Para isso, têm primeiro que voltar ao início de tudo. À camera obscura e à origem da palavra fotografia (desenhar com luz), e os primeiros registos fotográficos de paisagens e pessoas. Pouco depois, as primeiras imagens em sucessão – o movimento. Por esta altura, a fotografia era associada ainda com a verdade, com um registo factual do mundo. Mas depressa se torna claro que não é bem assim. Mesmo que a edição ou efeitos especiais tenham sido desenvolvidos mais tarde (sobretudo por Georges Méliès), a encenação é tão antiga como a própria arte fotográfica. Uma fotografia pode mentir enquanto diz a verdade. Mesmo que o que está à frente da objectiva não seja adulterado de forma alguma, a câmara esconde tudo o que o seu campo de visão não apanha. E assim molda uma imagem do mundo. O filme não chega a citar Jean-Luc Godard, mas podia. Em toda as suas contradições. Falando através da personagem interpretada por Michel Subor, em O Soldado das Sombras (1963), Godard afirma: “A fotografia é a verdade. E o cinema é a verdade 24 vezes por segundo”. Porém, numa entrevista algures em 1967, Godard dá a entender que a fotografia, o cinema “Não é uma imagem justa. É justamente uma imagem”. A fotografia não é um reflexo da realidade. É a realidade de um reflexo. 

Estes tipos de considerações filosóficas são particularmente interessantes nos dias de hoje. Li um artigo há pouco tempo sobre o pânico que se gerou por causa do aparecimento dos “deepfakes” – vídeos alterados recorrendo a inteligência artificial. A hipérbole predominava: “avizinha-se um infocalipse”; “colapso da realidade”. Esperava-se que esta tecnologia viesse a afetar futuras eleições, especialmente porque o conteúdo noticioso se baseia cada vez mais em formatos vídeo, e é mais fácil para qualquer pessoa hoje em dia adulterá-los. 

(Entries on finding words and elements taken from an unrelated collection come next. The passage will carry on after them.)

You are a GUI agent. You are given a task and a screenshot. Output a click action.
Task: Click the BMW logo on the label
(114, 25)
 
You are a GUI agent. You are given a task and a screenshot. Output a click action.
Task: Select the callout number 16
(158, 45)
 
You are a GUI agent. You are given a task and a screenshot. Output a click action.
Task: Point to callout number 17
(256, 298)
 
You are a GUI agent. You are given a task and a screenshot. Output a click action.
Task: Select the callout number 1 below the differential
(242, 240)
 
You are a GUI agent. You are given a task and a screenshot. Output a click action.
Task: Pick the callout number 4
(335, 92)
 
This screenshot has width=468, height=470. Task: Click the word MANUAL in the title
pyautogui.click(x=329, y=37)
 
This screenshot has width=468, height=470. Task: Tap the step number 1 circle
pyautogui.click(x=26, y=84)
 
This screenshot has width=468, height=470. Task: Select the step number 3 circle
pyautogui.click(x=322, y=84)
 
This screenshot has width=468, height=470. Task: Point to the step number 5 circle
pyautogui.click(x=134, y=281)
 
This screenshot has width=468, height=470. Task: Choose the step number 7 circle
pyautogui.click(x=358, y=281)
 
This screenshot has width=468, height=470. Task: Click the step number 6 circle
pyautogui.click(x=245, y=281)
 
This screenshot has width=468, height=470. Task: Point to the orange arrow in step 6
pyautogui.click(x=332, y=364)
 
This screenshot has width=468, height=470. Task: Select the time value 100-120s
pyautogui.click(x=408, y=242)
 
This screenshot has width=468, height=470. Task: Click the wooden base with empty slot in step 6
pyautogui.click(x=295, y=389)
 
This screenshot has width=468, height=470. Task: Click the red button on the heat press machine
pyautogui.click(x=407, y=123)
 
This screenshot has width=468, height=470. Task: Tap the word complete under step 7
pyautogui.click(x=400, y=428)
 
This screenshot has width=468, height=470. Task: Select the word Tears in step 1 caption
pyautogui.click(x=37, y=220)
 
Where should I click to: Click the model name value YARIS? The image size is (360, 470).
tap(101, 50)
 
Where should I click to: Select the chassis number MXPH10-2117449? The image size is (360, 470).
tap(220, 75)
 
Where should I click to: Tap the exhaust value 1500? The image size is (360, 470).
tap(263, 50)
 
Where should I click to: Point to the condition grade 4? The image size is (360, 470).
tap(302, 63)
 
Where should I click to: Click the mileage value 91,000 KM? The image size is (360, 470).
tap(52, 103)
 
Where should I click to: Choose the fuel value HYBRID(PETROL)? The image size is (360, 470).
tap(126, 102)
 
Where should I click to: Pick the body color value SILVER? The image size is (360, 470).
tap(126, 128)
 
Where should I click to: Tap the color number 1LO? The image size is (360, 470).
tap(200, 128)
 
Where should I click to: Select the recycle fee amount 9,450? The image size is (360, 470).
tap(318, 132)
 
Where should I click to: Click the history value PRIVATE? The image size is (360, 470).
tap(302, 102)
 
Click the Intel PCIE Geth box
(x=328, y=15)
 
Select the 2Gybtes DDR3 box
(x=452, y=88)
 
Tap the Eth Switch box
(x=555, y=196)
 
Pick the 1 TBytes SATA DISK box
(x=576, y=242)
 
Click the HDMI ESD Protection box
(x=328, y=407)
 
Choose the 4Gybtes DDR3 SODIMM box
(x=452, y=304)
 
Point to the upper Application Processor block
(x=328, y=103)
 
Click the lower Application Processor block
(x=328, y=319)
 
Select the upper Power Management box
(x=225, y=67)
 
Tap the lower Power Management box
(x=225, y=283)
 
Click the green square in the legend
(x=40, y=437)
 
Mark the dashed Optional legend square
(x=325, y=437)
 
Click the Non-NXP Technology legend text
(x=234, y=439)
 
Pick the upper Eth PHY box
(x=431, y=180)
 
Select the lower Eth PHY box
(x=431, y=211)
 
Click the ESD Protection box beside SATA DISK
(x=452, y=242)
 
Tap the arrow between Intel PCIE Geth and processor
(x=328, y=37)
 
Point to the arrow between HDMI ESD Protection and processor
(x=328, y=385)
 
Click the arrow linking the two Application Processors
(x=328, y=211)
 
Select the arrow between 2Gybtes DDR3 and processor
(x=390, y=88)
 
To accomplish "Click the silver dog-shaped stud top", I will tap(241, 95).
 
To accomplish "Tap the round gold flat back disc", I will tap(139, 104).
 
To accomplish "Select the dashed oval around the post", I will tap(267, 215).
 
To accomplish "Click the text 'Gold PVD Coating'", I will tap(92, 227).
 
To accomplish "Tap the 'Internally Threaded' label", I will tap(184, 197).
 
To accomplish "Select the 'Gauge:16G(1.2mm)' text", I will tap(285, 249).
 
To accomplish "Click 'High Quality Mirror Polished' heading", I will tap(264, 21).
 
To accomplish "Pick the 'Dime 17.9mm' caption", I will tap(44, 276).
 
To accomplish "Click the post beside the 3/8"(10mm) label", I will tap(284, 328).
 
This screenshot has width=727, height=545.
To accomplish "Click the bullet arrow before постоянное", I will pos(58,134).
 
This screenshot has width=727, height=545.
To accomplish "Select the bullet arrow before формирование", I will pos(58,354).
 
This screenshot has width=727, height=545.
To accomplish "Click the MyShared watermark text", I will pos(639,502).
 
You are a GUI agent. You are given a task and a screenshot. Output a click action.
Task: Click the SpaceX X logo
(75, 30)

No entanto, não existem provas de que os “deepfakes” tenham tido qualquer impacto tangível nas eleições americanas de 2020, por exemplo. Na verdade, é mais fácil encontrar vídeos que pretendem demonstrar as possibilidades aterradoras da IA do que um “deepfake” que tenha realmente enganado o público de forma consequente. 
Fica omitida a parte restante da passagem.